> _Task statement_
Word for word, copy every line of the data.

Records to use: Begin

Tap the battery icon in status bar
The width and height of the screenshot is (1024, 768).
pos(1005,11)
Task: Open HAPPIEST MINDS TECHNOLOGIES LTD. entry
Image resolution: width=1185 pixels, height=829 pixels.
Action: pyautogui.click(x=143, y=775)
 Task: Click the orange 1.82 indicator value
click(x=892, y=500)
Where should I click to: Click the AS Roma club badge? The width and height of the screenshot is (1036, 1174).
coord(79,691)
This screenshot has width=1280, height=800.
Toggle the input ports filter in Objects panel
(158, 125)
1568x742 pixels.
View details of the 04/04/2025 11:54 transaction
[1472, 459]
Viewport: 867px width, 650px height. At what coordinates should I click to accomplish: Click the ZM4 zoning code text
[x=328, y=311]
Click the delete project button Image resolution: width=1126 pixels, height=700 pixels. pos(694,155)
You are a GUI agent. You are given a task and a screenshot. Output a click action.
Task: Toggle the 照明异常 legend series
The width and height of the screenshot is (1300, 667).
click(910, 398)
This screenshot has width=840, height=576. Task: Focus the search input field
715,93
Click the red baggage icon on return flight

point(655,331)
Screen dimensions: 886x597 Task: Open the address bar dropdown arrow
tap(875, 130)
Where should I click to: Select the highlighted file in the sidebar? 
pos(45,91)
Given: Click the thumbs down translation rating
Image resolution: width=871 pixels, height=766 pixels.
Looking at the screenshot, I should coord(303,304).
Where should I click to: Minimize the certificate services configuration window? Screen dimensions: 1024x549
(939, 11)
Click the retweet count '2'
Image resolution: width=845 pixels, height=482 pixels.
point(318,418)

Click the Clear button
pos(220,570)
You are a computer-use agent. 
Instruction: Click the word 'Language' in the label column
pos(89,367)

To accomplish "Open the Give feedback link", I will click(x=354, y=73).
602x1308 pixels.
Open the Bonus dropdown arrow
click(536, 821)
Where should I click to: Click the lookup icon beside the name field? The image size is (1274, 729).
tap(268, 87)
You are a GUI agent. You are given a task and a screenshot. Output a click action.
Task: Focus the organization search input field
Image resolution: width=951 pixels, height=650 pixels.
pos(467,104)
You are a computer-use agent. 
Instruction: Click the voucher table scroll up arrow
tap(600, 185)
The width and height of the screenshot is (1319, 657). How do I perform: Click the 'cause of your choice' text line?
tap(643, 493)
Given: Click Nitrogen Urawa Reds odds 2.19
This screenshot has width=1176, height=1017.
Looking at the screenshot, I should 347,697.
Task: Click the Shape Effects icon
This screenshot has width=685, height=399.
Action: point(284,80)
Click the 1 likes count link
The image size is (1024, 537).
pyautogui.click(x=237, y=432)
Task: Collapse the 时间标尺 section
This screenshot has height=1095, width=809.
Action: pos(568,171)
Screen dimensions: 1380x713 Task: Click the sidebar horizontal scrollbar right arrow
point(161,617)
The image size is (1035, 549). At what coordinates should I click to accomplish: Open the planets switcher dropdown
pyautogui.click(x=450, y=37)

Records to use: End

> _Task output_
Tap the battery icon in status bar
The width and height of the screenshot is (1024, 768).
pos(1005,11)
Task: Open HAPPIEST MINDS TECHNOLOGIES LTD. entry
Image resolution: width=1185 pixels, height=829 pixels.
Action: pyautogui.click(x=143, y=775)
 Task: Click the orange 1.82 indicator value
click(x=892, y=500)
Where should I click to: Click the AS Roma club badge? The width and height of the screenshot is (1036, 1174).
coord(79,691)
This screenshot has width=1280, height=800.
Toggle the input ports filter in Objects panel
(158, 125)
1568x742 pixels.
View details of the 04/04/2025 11:54 transaction
[1472, 459]
Viewport: 867px width, 650px height. At what coordinates should I click to accomplish: Click the ZM4 zoning code text
[x=328, y=311]
Click the delete project button Image resolution: width=1126 pixels, height=700 pixels. pos(694,155)
You are a GUI agent. You are given a task and a screenshot. Output a click action.
Task: Toggle the 照明异常 legend series
The width and height of the screenshot is (1300, 667).
click(910, 398)
This screenshot has width=840, height=576. Task: Focus the search input field
715,93
Click the red baggage icon on return flight

point(655,331)
Screen dimensions: 886x597 Task: Open the address bar dropdown arrow
tap(875, 130)
Where should I click to: Select the highlighted file in the sidebar? 
pos(45,91)
Given: Click the thumbs down translation rating
Image resolution: width=871 pixels, height=766 pixels.
Looking at the screenshot, I should coord(303,304).
Where should I click to: Minimize the certificate services configuration window? Screen dimensions: 1024x549
(939, 11)
Click the retweet count '2'
Image resolution: width=845 pixels, height=482 pixels.
point(318,418)

Click the Clear button
pos(220,570)
You are a computer-use agent. 
Instruction: Click the word 'Language' in the label column
pos(89,367)

To accomplish "Open the Give feedback link", I will click(x=354, y=73).
602x1308 pixels.
Open the Bonus dropdown arrow
click(536, 821)
Where should I click to: Click the lookup icon beside the name field? The image size is (1274, 729).
tap(268, 87)
You are a GUI agent. You are given a task and a screenshot. Output a click action.
Task: Focus the organization search input field
Image resolution: width=951 pixels, height=650 pixels.
pos(467,104)
You are a computer-use agent. 
Instruction: Click the voucher table scroll up arrow
tap(600, 185)
The width and height of the screenshot is (1319, 657). How do I perform: Click the 'cause of your choice' text line?
tap(643, 493)
Given: Click Nitrogen Urawa Reds odds 2.19
This screenshot has width=1176, height=1017.
Looking at the screenshot, I should 347,697.
Task: Click the Shape Effects icon
This screenshot has width=685, height=399.
Action: point(284,80)
Click the 1 likes count link
The image size is (1024, 537).
pyautogui.click(x=237, y=432)
Task: Collapse the 时间标尺 section
This screenshot has height=1095, width=809.
Action: pos(568,171)
Screen dimensions: 1380x713 Task: Click the sidebar horizontal scrollbar right arrow
point(161,617)
The image size is (1035, 549). At what coordinates should I click to accomplish: Open the planets switcher dropdown
pyautogui.click(x=450, y=37)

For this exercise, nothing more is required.